Sağlanan metin:
/---

Süleyman Soylu’nun konuşmasının derin analizi…

İçişleri Bakanı, Trabzon milletvekili Süleyman Soylu’un Ortahisar ilçesi gençlik kolları kongresinde yaptığı konuşma ülke gündemine oturdu. Soylu’nun konuşmasında  söylediklerinin derin bir analizi gerek.

Çünkü, Soylu hem açık net konuştu. Hem de siyaseti çok iyi bildiği için üstü kapalı mesajlar verdi.

Şimdi satır satır o açıklamaları yorumlayalım.

Mesaj bir;

"Allah şahittir kalbimizde hiç fesat ve eğrilik olmadı. Beni hatırlayacağınız zaman 'Süleyman Soylu bu dergâha eğri odun, yanlış odun taşımaz’ diye hatırlayın. Biz ahlaklı adamlarız. Siyasetin de ne olduğunu iyi bilen kardeşlerinizden bir tanesiyim. Çocukluğumuzdan beri bu işlerin içindeyiz. Bilmenizi isterim, nefsim için, kişiliğim için, bir büyük davanın bir çapağı olsam bilin ki kendimi yok ederim. Çok net ve açıktır. “

Bu mesaj kime..

Trabzon özelinde hakkında Ak Parti ile uyum sağlayamadı diyen çıkarcı bir kitleye.

Dergaha eğir bir odun taşımadığını söylerken her halde bu hareketin Reis’ine bir mesaj değildir. Soylu’ya kabullenemeyen bir kitle Trabzon’da olduğu gibi Ak Parti’nin diğer dinamiklerinde de var. Ve siyaseti çok iyi bildiğine inandığımız Soylu, bu mesajı ile taşı gediğine oturtmuştur.

Anlayan anladı.

\---

Veri seti kesiti:
/---

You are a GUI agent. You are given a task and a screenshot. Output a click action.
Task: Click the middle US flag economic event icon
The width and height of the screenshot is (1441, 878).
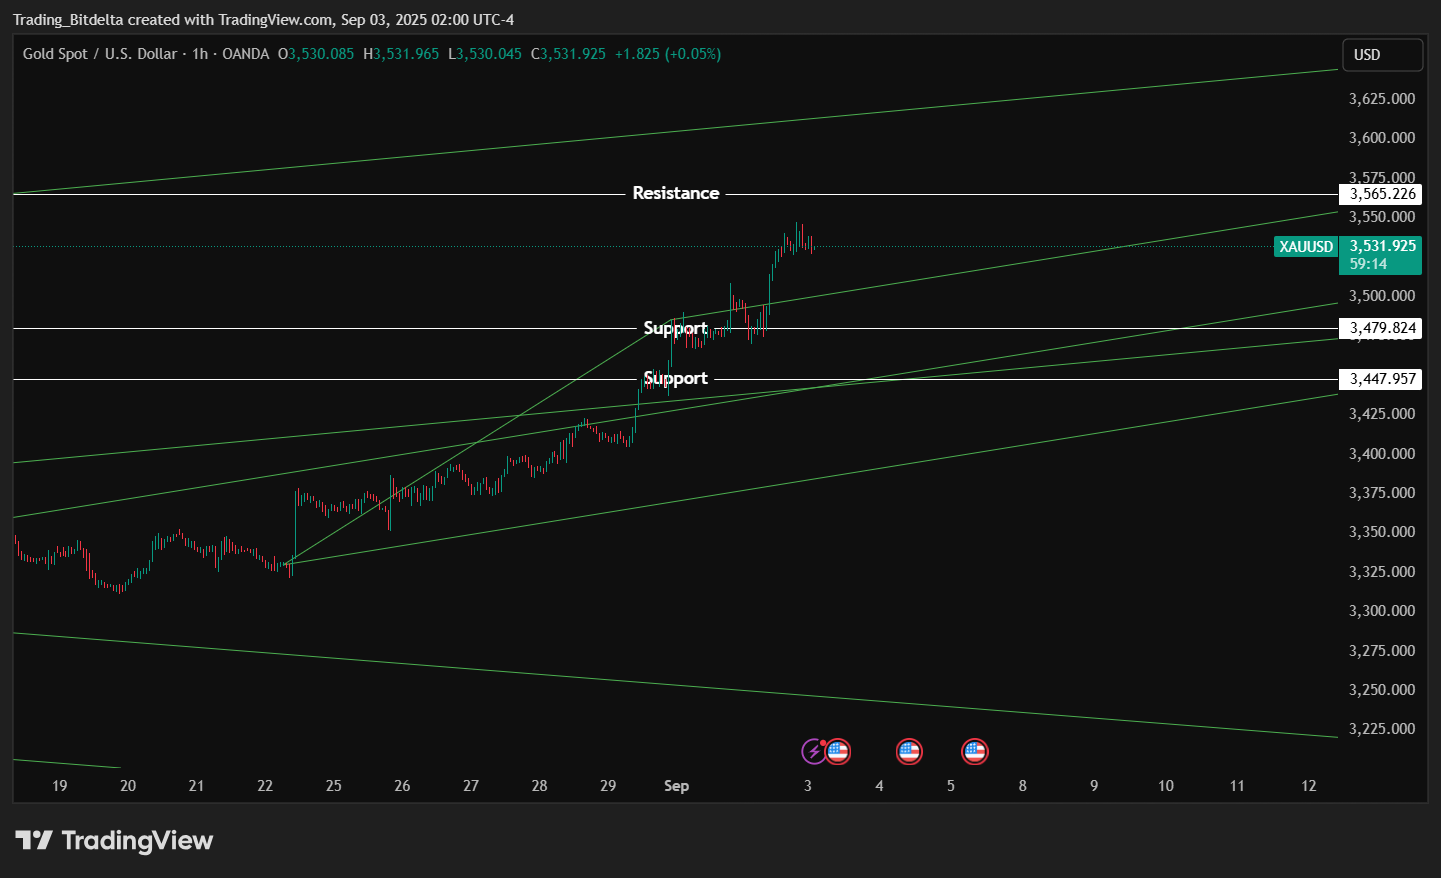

\---

Hedefler:
• a. Soylu'nun konuşmasına dair yazıda "Mesaj bir;" satırının altındaki alıntı hangi cümlelerden oluşuyor? Hepsini sırasıyla yazar mısınız?
• b. Soylu'nun konuşmasına dair yazıda "İçişleri Bakanı, Trabzon" ifadesinden "çıkarcı bir kitleye." ifadesine kadar uzanan her şeyi hiç değiştirmeden yazar mısınız?

Yanıtlar aşağıda:
• a.
1. Allah şahittir kalbimizde hiç fesat ve eğrilik olmadı.
2. Beni hatırlayacağınız zaman 'Süleyman Soylu bu dergâha eğri odun, yanlış odun taşımaz’ diye hatırlayın.
3. Biz ahlaklı adamlarız.
4. Siyasetin de ne olduğunu iyi bilen kardeşlerinizden bir tanesiyim.
5. Çocukluğumuzdan beri bu işlerin içindeyiz.
6. Bilmenizi isterim, nefsim için, kişiliğim için, bir büyük davanın bir çapağı olsam bilin ki kendimi yok ederim.
7. Çok net ve açıktır.

• b.
İçişleri Bakanı, Trabzon milletvekili Süleyman Soylu’un Ortahisar ilçesi gençlik kolları kongresinde yaptığı konuşma ülke gündemine oturdu. Soylu’nun konuşmasında  söylediklerinin derin bir analizi gerek.

Çünkü, Soylu hem açık net konuştu. Hem de siyaseti çok iyi bildiği için üstü kapalı mesajlar verdi.

Şimdi satır satır o açıklamaları yorumlayalım.

Mesaj bir;

"Allah şahittir kalbimizde hiç fesat ve eğrilik olmadı. Beni hatırlayacağınız zaman 'Süleyman Soylu bu dergâha eğri odun, yanlış odun taşımaz’ diye hatırlayın. Biz ahlaklı adamlarız. Siyasetin de ne olduğunu iyi bilen kardeşlerinizden bir tanesiyim. Çocukluğumuzdan beri bu işlerin içindeyiz. Bilmenizi isterim, nefsim için, kişiliğim için, bir büyük davanın bir çapağı olsam bilin ki kendimi yok ederim. Çok net ve açıktır. “

Bu mesaj kime..

Trabzon özelinde hakkında Ak Parti ile uyum sağlayamadı diyen çıkarcı bir kitleye.